=== THE INPUT ===
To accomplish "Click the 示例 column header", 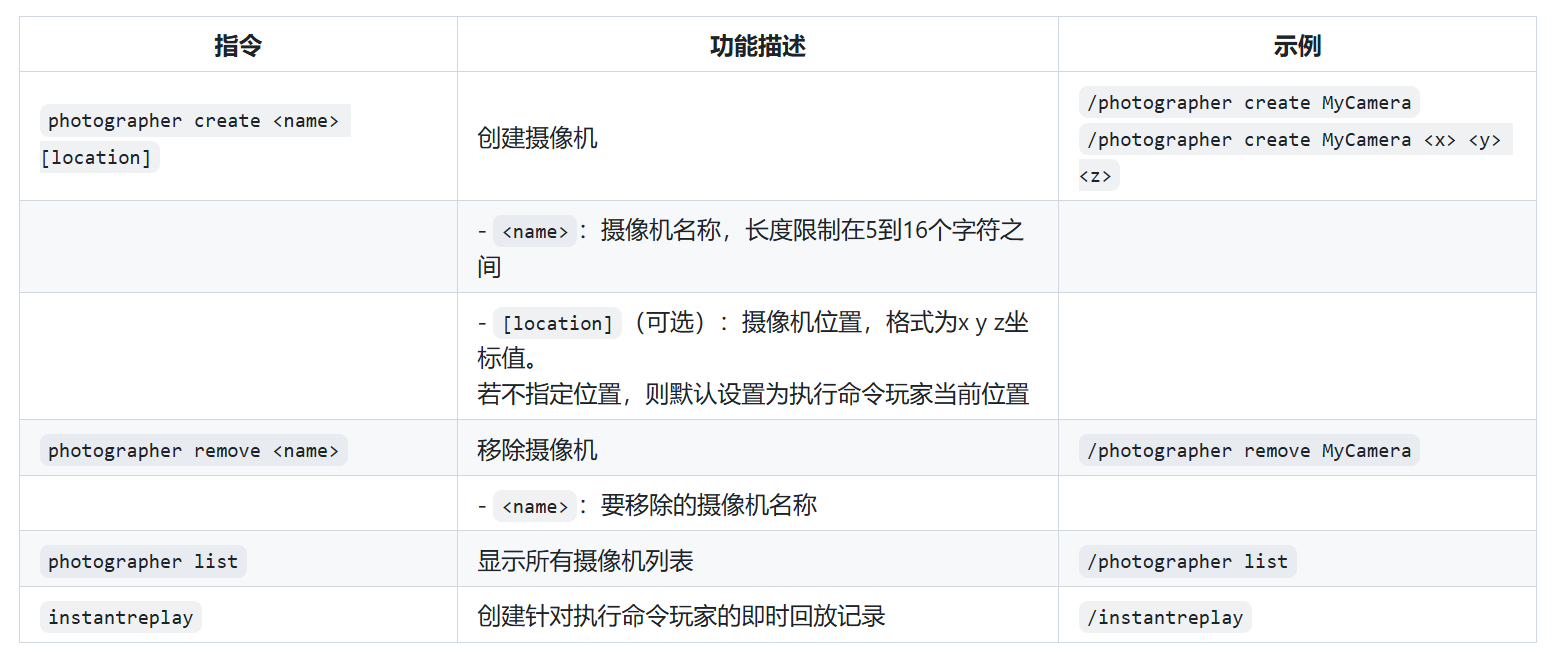I will (1297, 46).
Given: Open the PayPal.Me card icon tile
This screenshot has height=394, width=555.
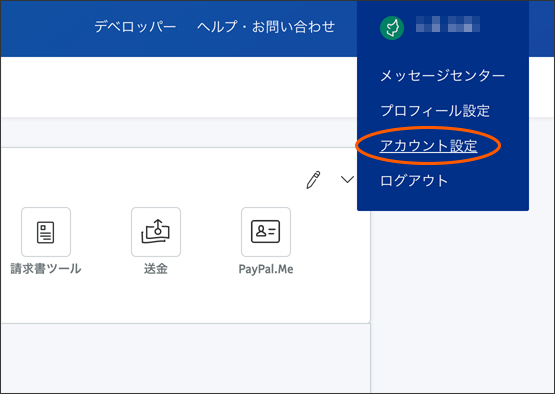Looking at the screenshot, I should [266, 232].
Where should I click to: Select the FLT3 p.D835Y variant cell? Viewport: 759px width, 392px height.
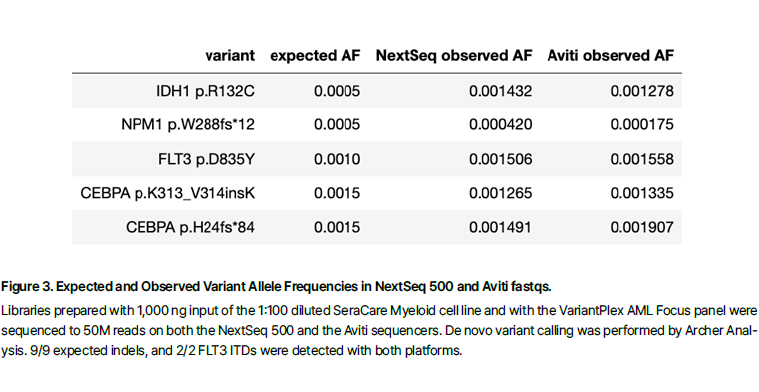coord(206,159)
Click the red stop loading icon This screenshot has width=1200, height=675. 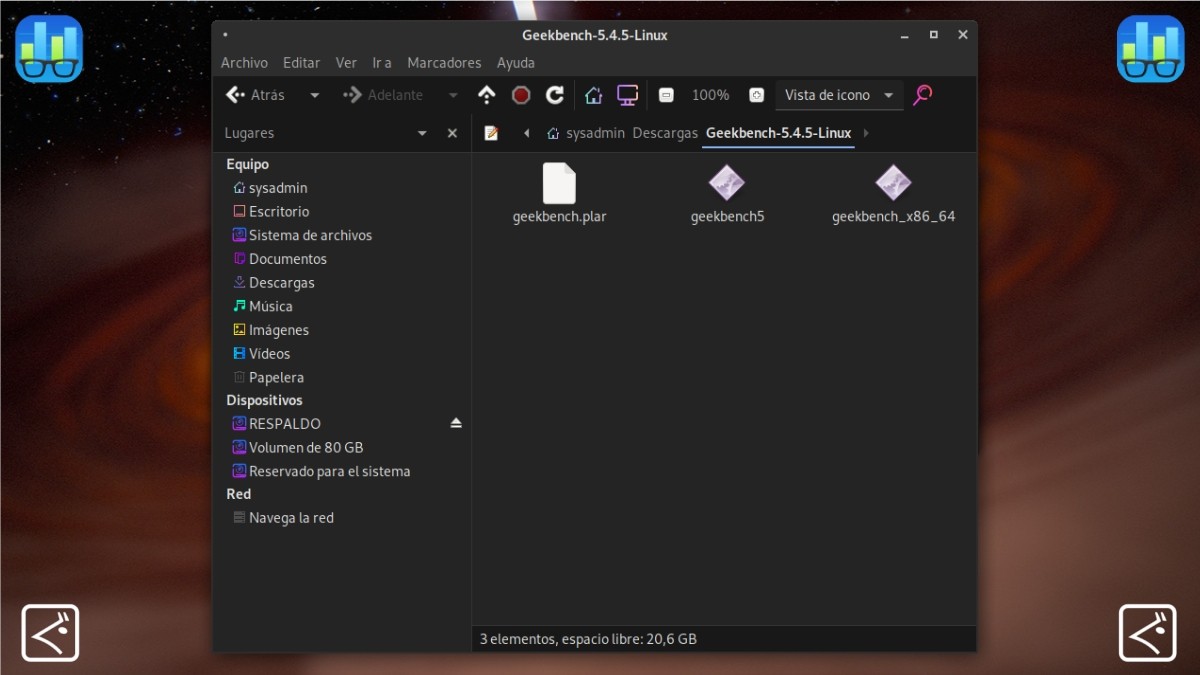point(521,95)
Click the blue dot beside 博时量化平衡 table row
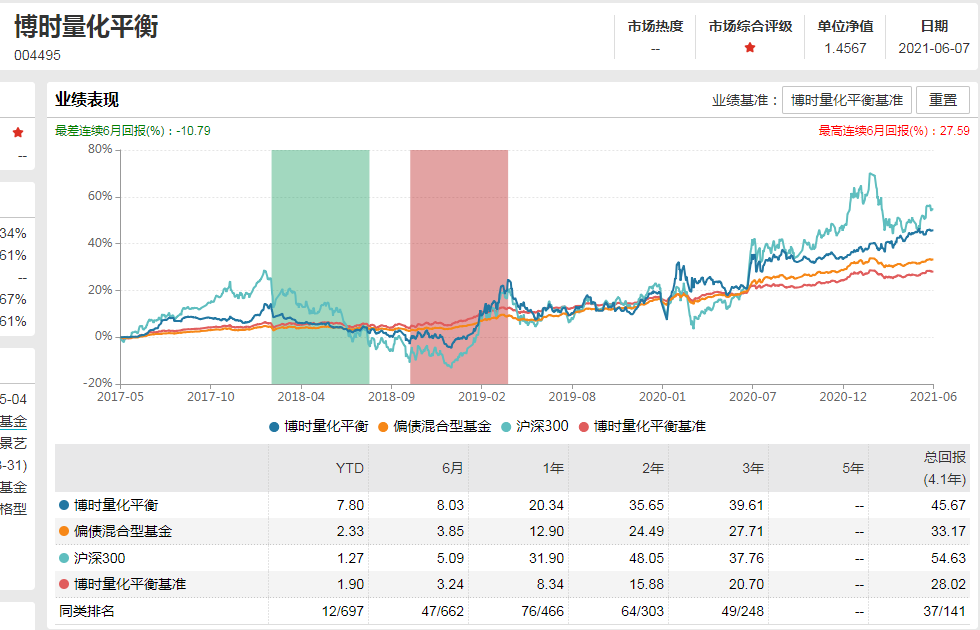The image size is (980, 630). tap(65, 506)
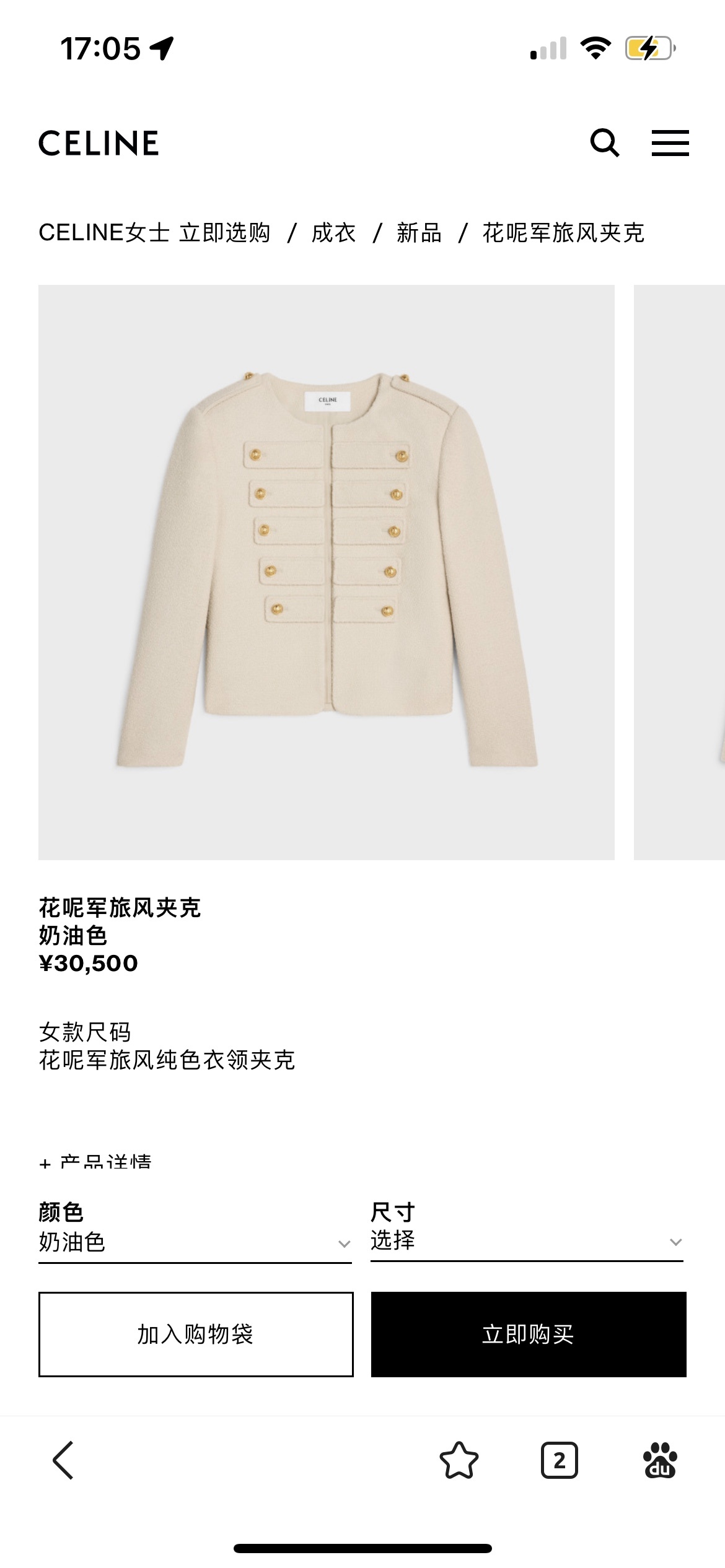
Task: Open the 新品 breadcrumb link
Action: (420, 233)
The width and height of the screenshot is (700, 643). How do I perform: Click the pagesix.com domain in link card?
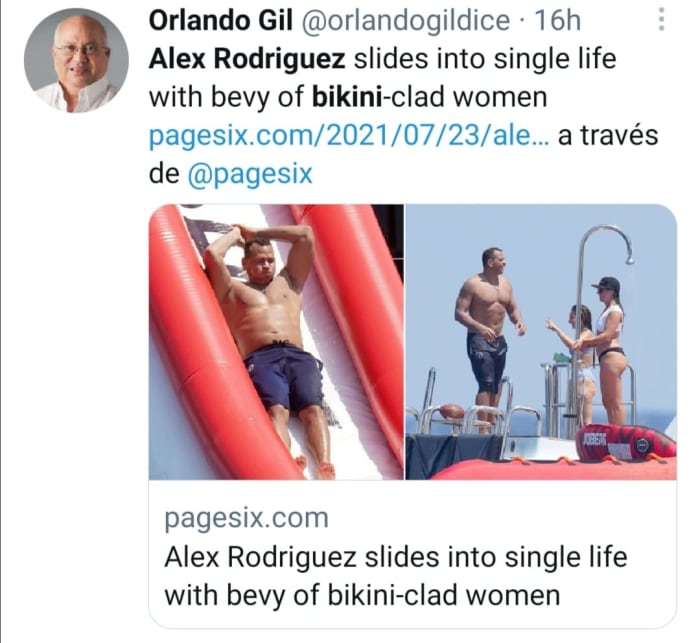245,518
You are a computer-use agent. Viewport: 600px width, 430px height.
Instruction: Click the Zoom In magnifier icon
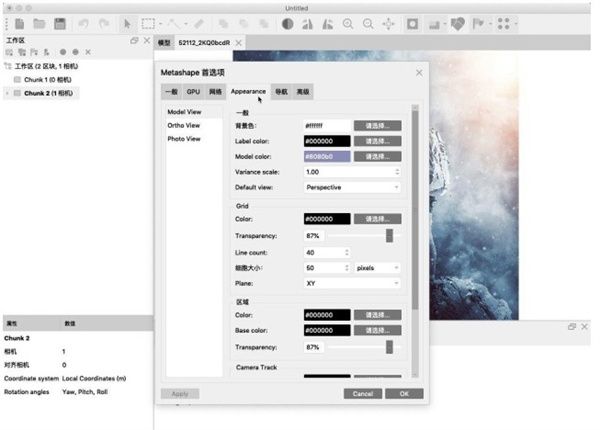pyautogui.click(x=348, y=23)
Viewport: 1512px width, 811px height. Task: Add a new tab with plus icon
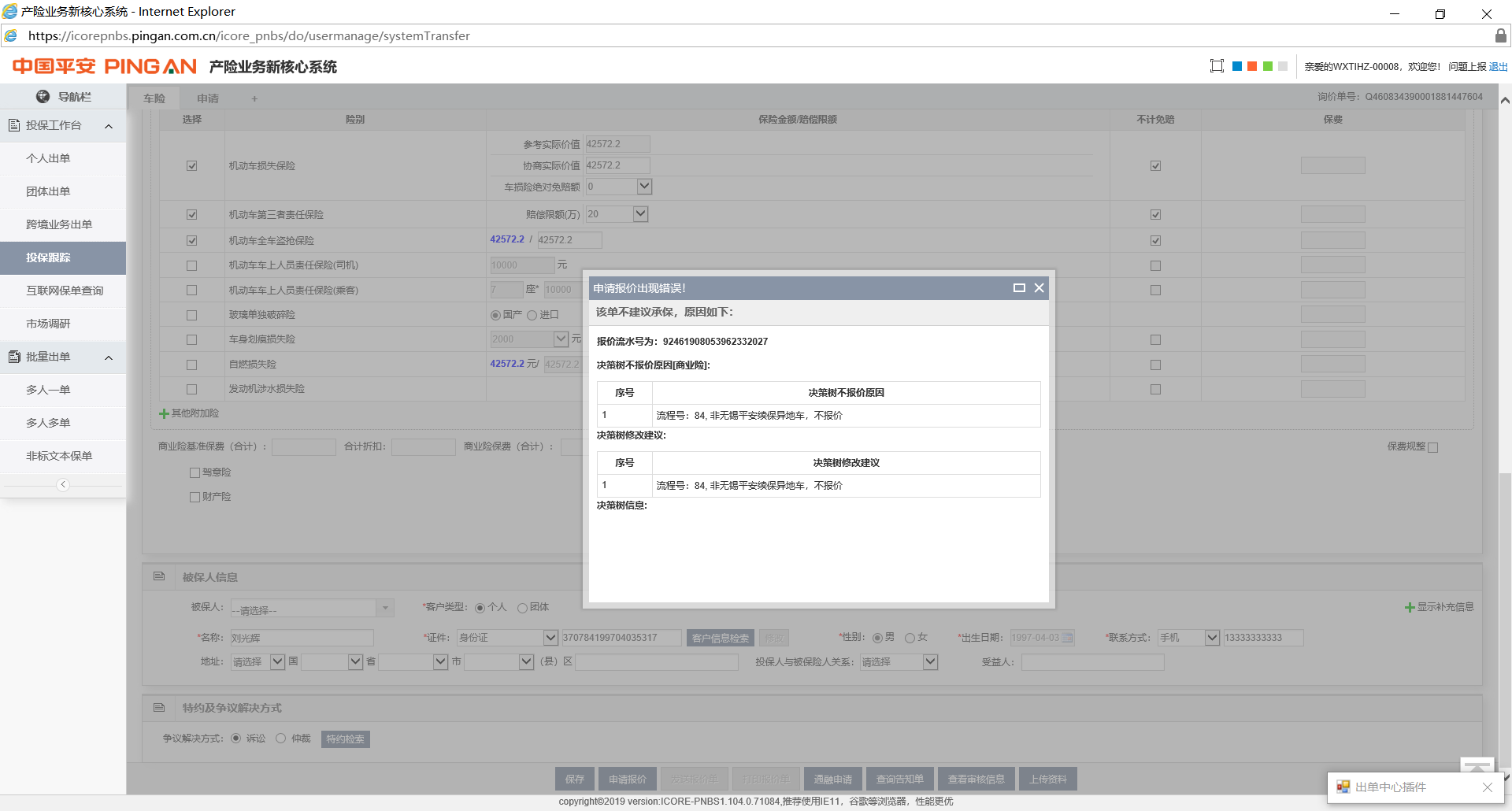tap(254, 98)
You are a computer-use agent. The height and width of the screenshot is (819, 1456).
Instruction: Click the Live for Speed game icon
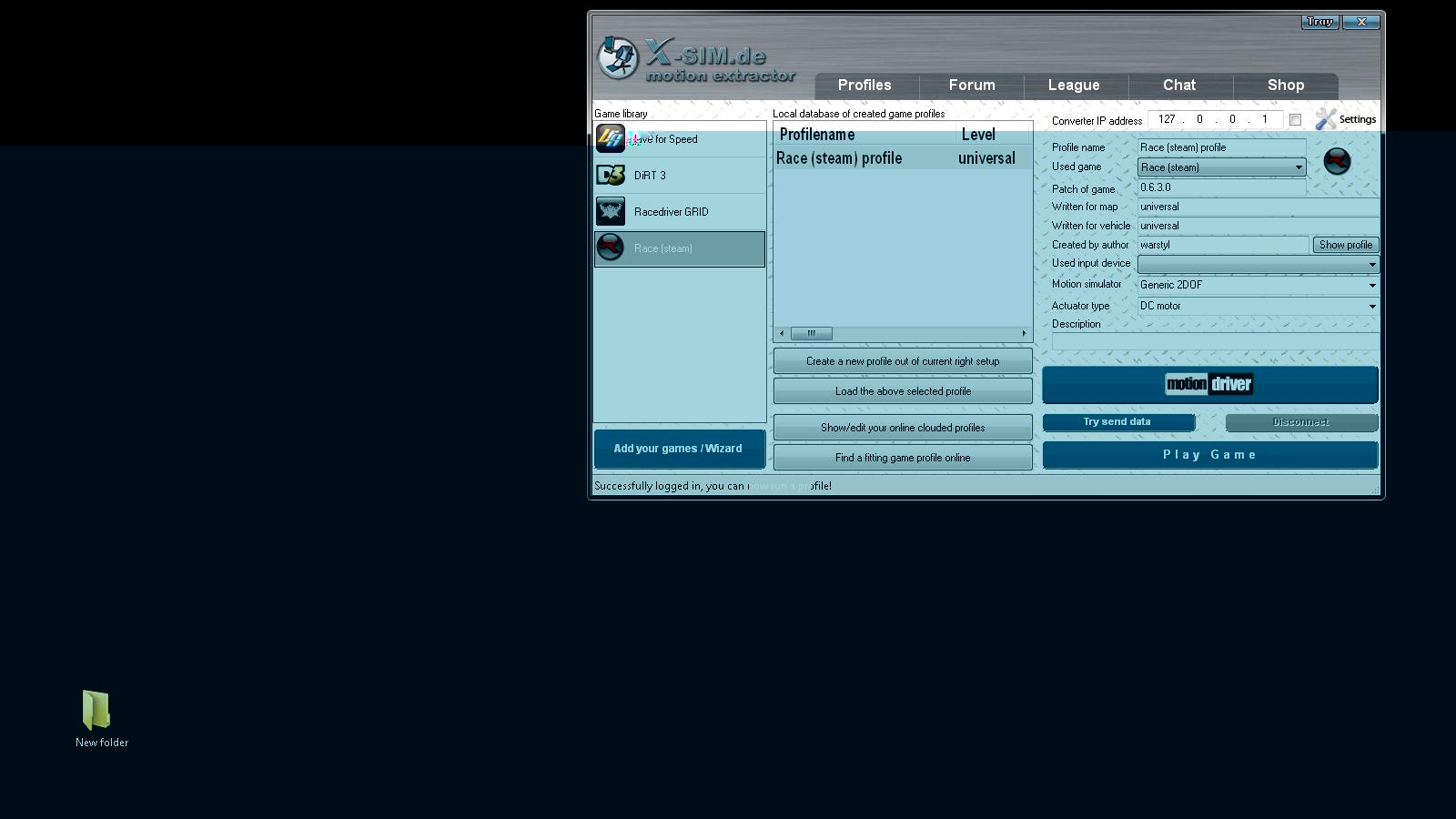(x=610, y=139)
===
◆ WHAT THE EXERCISE ASKS
What is needed is every line of the records that contains the word "agent".

◆ SOLUTION
You are a computer-use agent. Viewport: 600px width, 430px height.
You are a computer-use agent. The height and width of the screenshot is (819, 1456).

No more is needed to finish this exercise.